For more complex operations, MBASIC allowed user-defined functions that could be called from a BASIC program. These were typically placed in a reserved area of memory, or POKEd into string constants, as a series of machine codes (opcodes). MBASIC also provided hardware INP and OUT instructions that read and wrote directly to the 8080 hardware input/output ports. This could be used to control peripheral devices from a BASIC program if the system hardware permitted.

Any MBASIC programs that made use of PEEK and POKE, and of machine code user functions, were not portable between machines without modifications.

== Successors to MBASIC ==
Besides Microsoft's BASIC-80 for CP/M, a variant of MBASIC was also available as for the ISIS-II operating system.

MSX-BASIC is also a well known successor of MBASIC, featuring several extensions specific to the MSX machines.

All the functions of CP/M MBASIC were available in the IBM PC disk-based BASICA or GWBASIC which made migration of programs from CP/M systems to PC-compatibles possible. The tokens used to represent keywords were different, so CP/M programs had to be saved in ASCII source form. Typically screen formatting escape sequences put into the CP/M version would be replaced with the cursor positioning commands found in the PC versions of BASIC, otherwise little rewriting would be needed.

== BASCOM ==
Microsoft sold a CP/M BASIC compiler (known as BASCOM) which used a similar source language to MBASIC. A program debugged under MBASIC could be compiled with BASCOM. Since program text was no longer in memory and the run-time elements of the compiler were smaller than the interpreter, more memory was available for user data.

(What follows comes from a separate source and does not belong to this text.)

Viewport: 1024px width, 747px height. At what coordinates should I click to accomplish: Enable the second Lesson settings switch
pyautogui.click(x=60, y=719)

Speed of real program execution increased about 3 fold.

Developers welcomed BASCOM as an alternative to the popular but slow and clumsy CBASIC. Unlike CBASIC, BASCOM did not need a preprocessor for MBASIC source code so could be debugged interactively. While approving of its superior edit-compile-run-debug loop compared to CBASIC, and stating that binaries ran far faster, Jerry Pournelle in December 1980 denounced Microsoft's requirement of a 9% royalty for each binary copy and $40 for hardware-software combinations. The company also reserved the right to audit developers' financial records. Because authors' typical royalty rates for software was 10-25%, InfoWorld in 1980 stated that BASCOM's additional 9% royalty rate "could make software development downright unprofitable", concluding that "Microsoft has the technical solution [to CBASIC's flaws], but not the economic one".

== Importance of MBASIC ==
MBASIC was an important tool during the era of 8-bit CP/M computers. Skilled users could write routines in MBASIC to automate tasks that in modern-day systems would be performed by powerful application program commands or scripting languages. Exchange of useful MBASIC programs was a common function of computer users' groups. Keying in long BASIC listings from a magazine article was one way of "bootstrapping" software into a new CP/M system. At least one compiler for a high-level language was written in MBASIC, and many small games and utility programs ranging from a few lines to a few thousand lines of code were written.

== Other uses ==
MBASIC is also the name of a commercial BASIC compiler for the Microchip Technology PIC microcontroller family developed by Basic Micro, Inc., unrelated to the CP/M interpreter.